*** Exercise passage ***
I've used that layout ever since Unreal and by now I find the arrow keys incredibly clanky. Their only purpose is to be used in Text applications.

I usually have Q for pocketing weapons, E for USE (thanks to HL for that one), R for reloading, the lower lefthand three keys for vision modes (flashlight, night vision, infrared, that kind of stuff), CTRL for crouching, SHIFT for running, TAB for the map and SPACE for jumping.

I'm not the classical "pro-gamer" tho. I'm a programmer, so I need the keyboard a lot and type by watching the screen rather than the keyboard (which pretty much removes any chance for typos -- most of the time), thus I'm used to the letter keys and have no problem using them rather than the arrows.
 
you have an old OTK?
*** End of Exercise passage ***
*** Provided data ***
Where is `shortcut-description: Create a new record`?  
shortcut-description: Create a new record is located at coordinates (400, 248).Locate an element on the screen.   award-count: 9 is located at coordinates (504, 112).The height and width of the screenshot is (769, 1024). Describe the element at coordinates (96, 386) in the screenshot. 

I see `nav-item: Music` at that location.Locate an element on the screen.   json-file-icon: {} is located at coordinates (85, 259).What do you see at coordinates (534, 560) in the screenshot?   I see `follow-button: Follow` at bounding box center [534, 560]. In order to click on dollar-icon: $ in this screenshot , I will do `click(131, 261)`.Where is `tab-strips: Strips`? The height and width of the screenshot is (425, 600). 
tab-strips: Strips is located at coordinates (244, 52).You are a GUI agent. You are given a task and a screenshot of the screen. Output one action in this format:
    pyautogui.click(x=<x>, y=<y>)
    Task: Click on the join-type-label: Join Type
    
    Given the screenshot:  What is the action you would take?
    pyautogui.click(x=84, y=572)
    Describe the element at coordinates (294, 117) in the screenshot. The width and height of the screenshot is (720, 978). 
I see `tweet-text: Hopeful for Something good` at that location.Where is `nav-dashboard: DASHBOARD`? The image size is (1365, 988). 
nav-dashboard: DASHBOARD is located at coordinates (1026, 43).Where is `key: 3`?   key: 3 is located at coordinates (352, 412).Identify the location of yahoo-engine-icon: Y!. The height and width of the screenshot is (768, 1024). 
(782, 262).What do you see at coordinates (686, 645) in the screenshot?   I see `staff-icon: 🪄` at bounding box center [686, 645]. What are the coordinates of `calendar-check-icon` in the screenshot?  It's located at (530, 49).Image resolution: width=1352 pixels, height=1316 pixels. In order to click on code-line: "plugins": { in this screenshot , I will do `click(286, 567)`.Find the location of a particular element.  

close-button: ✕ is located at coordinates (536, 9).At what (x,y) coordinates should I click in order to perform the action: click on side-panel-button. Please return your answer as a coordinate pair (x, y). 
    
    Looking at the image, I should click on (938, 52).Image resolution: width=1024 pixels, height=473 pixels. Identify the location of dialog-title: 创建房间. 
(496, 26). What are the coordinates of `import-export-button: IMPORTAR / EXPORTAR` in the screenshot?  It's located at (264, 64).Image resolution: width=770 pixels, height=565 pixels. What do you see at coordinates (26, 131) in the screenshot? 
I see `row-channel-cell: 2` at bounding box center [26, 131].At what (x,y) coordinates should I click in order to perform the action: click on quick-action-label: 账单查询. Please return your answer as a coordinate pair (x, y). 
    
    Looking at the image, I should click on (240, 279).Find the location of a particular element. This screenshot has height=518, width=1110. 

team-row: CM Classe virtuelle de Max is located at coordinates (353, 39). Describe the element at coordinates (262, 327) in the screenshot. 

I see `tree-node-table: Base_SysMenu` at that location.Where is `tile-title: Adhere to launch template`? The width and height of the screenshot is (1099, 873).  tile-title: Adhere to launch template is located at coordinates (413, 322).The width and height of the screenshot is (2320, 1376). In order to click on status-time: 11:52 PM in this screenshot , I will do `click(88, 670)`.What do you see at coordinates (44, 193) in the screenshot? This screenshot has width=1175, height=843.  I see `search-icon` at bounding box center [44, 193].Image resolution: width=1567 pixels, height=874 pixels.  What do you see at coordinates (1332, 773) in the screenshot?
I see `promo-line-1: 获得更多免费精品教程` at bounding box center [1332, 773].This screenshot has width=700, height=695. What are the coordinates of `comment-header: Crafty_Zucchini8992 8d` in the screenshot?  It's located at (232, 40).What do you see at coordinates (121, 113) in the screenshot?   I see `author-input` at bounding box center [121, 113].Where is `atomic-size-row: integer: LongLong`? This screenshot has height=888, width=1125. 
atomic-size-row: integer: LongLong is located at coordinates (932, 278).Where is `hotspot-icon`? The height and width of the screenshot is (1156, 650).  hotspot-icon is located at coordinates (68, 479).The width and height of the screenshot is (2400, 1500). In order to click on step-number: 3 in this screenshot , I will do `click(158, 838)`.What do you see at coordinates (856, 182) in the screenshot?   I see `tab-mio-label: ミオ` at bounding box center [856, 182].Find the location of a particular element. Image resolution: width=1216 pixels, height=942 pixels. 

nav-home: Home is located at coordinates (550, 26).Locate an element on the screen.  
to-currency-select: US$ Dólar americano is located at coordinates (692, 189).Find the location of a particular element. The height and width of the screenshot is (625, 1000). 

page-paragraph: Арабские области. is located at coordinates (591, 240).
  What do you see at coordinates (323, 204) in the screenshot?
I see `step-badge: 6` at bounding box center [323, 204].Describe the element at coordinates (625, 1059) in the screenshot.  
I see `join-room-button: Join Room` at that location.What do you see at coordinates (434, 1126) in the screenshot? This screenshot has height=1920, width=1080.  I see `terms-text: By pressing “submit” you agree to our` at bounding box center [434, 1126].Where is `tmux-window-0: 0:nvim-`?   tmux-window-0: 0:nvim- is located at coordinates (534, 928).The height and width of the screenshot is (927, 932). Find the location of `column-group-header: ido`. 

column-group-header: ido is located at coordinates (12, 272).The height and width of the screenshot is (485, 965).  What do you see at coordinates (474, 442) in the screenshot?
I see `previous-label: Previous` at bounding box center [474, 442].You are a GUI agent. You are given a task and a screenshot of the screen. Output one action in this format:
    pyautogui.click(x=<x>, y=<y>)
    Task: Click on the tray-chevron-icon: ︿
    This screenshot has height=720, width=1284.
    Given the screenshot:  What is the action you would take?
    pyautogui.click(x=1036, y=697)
*** End of Provided data ***
Rewrite the passage on keyboard layouts from "I usually have" to "than the arrows.", changing "flashlight" to "torch". The lines after the text are not needed.

I usually have Q for pocketing weapons, E for USE (thanks to HL for that one), R for reloading, the lower lefthand three keys for vision modes (torch, night vision, infrared, that kind of stuff), CTRL for crouching, SHIFT for running, TAB for the map and SPACE for jumping.

I'm not the classical "pro-gamer" tho. I'm a programmer, so I need the keyboard a lot and type by watching the screen rather than the keyboard (which pretty much removes any chance for typos -- most of the time), thus I'm used to the letter keys and have no problem using them rather than the arrows.